I would think that your security is limited to IE's security settings.


----------



## Christi6276

Hey Gator,

Question how did you get that netbook to even connect to the internet. We are pulling Excellent Wi-Fi signal in to the netbook from our Home Router, but we aren't able to connect to the internet. Says DNS error. We've tried everything and nothing works.  Can you help?


----------



## sinclair_tm

Can you bring up your internet configuration and see if anything is in the DNS fields?


----------



## smilyspirit

Christi6276 said:


> Hey Gator,
> 
> Question how did you get that netbook to even connect to the internet. We are pulling Excellent Wi-Fi signal in to the netbook from our Home Router, but we aren't able to connect to the internet. Says DNS error. We've tried everything and nothing works.  Can you help?

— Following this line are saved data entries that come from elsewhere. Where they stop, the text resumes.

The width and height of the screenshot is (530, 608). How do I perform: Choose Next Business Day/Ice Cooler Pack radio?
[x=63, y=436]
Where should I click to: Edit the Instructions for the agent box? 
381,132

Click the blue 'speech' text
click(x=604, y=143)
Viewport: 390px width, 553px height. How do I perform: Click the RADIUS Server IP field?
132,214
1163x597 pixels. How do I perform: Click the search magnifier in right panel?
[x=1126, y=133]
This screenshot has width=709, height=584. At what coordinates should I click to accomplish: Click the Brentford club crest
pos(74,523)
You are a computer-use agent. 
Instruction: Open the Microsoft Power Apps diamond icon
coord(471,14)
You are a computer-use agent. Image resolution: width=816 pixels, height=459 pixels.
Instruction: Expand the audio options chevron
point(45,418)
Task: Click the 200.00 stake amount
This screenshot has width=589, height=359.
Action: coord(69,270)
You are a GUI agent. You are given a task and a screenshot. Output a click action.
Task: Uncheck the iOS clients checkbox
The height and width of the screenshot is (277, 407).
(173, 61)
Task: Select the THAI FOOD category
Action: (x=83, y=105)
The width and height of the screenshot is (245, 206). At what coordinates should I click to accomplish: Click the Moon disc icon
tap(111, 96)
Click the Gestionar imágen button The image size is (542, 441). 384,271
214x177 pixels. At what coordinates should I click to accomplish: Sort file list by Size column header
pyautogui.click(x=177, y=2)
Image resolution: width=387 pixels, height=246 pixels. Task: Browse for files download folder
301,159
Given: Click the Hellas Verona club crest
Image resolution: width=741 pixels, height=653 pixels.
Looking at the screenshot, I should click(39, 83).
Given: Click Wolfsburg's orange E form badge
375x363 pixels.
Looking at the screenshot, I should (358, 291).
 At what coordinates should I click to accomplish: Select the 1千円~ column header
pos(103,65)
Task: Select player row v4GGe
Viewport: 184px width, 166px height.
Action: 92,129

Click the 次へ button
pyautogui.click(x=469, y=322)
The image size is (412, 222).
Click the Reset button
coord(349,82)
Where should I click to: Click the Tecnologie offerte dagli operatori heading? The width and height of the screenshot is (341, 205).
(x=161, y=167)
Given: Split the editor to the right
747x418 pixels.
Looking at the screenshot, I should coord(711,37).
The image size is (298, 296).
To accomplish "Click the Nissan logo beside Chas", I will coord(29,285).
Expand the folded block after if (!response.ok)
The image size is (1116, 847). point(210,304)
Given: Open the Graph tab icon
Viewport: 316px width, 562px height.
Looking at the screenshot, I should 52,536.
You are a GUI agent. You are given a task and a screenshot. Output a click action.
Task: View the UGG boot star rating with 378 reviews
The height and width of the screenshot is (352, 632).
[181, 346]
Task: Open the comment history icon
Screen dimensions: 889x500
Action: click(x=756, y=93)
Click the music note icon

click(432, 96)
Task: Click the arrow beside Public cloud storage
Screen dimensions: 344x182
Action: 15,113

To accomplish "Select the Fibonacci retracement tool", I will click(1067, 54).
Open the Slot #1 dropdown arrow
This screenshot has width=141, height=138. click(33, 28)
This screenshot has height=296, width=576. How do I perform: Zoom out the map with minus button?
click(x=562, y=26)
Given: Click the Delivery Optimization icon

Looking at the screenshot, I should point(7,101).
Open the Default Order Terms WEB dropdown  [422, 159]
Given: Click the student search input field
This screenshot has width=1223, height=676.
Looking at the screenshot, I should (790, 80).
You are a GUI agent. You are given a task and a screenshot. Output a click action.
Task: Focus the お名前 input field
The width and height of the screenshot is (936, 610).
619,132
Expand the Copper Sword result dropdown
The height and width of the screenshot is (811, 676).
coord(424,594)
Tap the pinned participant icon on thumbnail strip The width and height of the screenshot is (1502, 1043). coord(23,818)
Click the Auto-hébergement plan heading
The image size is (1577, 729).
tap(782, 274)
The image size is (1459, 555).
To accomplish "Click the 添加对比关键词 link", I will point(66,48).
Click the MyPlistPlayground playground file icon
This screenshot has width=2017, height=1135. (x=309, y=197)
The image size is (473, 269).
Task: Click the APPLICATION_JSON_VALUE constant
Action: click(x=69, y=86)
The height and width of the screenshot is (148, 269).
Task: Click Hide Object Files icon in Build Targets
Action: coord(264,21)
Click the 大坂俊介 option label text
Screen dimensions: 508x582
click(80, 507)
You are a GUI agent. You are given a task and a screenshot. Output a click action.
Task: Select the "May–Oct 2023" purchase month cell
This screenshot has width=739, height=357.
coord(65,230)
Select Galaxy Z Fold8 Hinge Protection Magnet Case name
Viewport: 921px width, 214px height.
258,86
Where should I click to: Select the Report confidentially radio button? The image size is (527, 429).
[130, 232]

You have to turn it on every time you connect to the internet.It may be detecting the signal but it doesn't mean it is initialized

There is a symbol in the lower right corner click on that and turn on it on you have to do that everytime you want to connect to the internet from these


----------



## GatorGuy

Trying to remember what I did... When I initially signed onto the internet, there was one blank field in the network settings and I entered the network password in that field and I was on. The directions that come with the Sylvania Netbook actually show how to do that part. I think there was a checkbox to make my home network my preferred network. Now, I just open the netbook, power on the wi-fi antenna via an icon on the screen, and I seem to be able to go.


----------



## josaco34Nutech

Thanks for the info, your right I was stumped to not find any executables files & drove me crazy attempting to locate them, checked all window files/system - programs >nill! except for those minor embedded in the OS. Thanks it was driving me crazy


----------